The Harlem Renaissance was a cultural movement that spanned the 1920s. At the time, it was known as the "New Negro Movement", named after the 1925 anthology by Alain Locke. The Movement also included the new African-American cultural expressions across the urban areas in the Northeast and Midwest United States affected by the Great Migration (African American), of which Harlem was the largest. Though it was centered in the Harlem neighborhood of the borough of Manhattan in New York City, in addition, many francophone black writers from African and Caribbean colonies who lived in Paris were also influenced by the Harlem Renaissance.#

The Harlem Renaissance is generally considered to have spanned from about 1918 until the mid-1930s. Many of its ideas lived on much longer. The zenith of this "flowering of Negro literature", as James Weldon Johnson preferred to call the Harlem Renaissance, was placed between 1924 (the year that Opportunity: A Journal of Negro Life hosted a party for black writers where many white publishers were in attendance) and 1929 (the year of the stock market crash and the beginning of the Great Depression).



The back ground of the Harlem Renaissance:
Until the end of the Civil War, the majority of African Americans had been enslaved and lived in the South. After the end of slavery, the emancipated African Americans, freedmen, began to strive for civic participation, political equality and economic and cultural self-determination. Soon after the end of the Civil War the Ku Klux Klan Act of 1871 gave rise to speeches by African-American Congressmen addressing this Bill. By 1875 sixteen blacks had been elected and served in Congress and gave numerous speeches with their newfound civil empowerment. The Ku Klux Klan Act of 1871 was renounced by black Congressmen and resulted in the passage of Civil Rights Act of 1875, part of Reconstruction legislation by Republicans.

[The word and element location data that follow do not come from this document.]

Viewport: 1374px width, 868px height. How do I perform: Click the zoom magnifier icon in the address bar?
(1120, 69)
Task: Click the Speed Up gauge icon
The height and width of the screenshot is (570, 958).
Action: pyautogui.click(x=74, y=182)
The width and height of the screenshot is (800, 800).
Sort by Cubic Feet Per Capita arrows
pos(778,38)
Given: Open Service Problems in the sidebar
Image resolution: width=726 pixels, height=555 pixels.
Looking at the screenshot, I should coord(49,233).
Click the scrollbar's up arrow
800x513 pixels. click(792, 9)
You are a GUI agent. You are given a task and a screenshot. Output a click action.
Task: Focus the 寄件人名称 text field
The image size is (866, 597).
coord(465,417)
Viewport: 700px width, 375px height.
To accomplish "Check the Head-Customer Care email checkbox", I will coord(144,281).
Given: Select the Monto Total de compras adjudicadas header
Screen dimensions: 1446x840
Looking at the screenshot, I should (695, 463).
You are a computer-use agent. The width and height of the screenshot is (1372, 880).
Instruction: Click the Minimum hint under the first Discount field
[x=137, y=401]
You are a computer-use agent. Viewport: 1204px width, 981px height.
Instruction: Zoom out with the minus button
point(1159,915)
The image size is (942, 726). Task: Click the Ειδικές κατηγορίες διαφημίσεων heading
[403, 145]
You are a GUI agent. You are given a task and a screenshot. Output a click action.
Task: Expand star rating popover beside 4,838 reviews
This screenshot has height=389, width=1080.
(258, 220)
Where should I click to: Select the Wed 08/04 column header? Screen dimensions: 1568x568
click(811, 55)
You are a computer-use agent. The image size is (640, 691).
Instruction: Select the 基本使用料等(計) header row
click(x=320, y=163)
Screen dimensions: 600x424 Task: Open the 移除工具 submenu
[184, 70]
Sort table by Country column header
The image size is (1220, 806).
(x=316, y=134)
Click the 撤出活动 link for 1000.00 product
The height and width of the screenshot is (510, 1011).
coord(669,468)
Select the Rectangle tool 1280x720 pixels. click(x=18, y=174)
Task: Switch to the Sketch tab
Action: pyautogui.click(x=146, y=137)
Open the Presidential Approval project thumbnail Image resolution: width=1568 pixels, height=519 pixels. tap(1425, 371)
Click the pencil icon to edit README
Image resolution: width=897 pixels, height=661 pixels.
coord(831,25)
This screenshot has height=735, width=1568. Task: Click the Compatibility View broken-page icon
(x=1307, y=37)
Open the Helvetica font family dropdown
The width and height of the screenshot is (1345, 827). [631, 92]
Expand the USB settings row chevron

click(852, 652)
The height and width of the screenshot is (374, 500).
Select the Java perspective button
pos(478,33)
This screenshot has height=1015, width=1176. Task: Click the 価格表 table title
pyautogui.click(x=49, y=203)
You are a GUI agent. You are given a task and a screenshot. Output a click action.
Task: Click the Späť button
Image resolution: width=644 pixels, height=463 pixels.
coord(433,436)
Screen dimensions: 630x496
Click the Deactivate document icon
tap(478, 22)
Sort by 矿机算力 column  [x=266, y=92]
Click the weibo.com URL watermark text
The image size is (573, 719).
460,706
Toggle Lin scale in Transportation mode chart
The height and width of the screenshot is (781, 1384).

The music that Harlem Renaissance used:
A new way of playing the piano called the Harlem Stride style was created during the Harlem Renaissance, and helped blur the lines between the poor Negroes and socially elite Negroes. The traditional jazz band was composed primarily of brass instruments and was considered a symbol of the south, but the piano was considered an instrument of the wealthy. With this instrumental modification to the existing genre, the wealthy blacks now had more access to jazz music.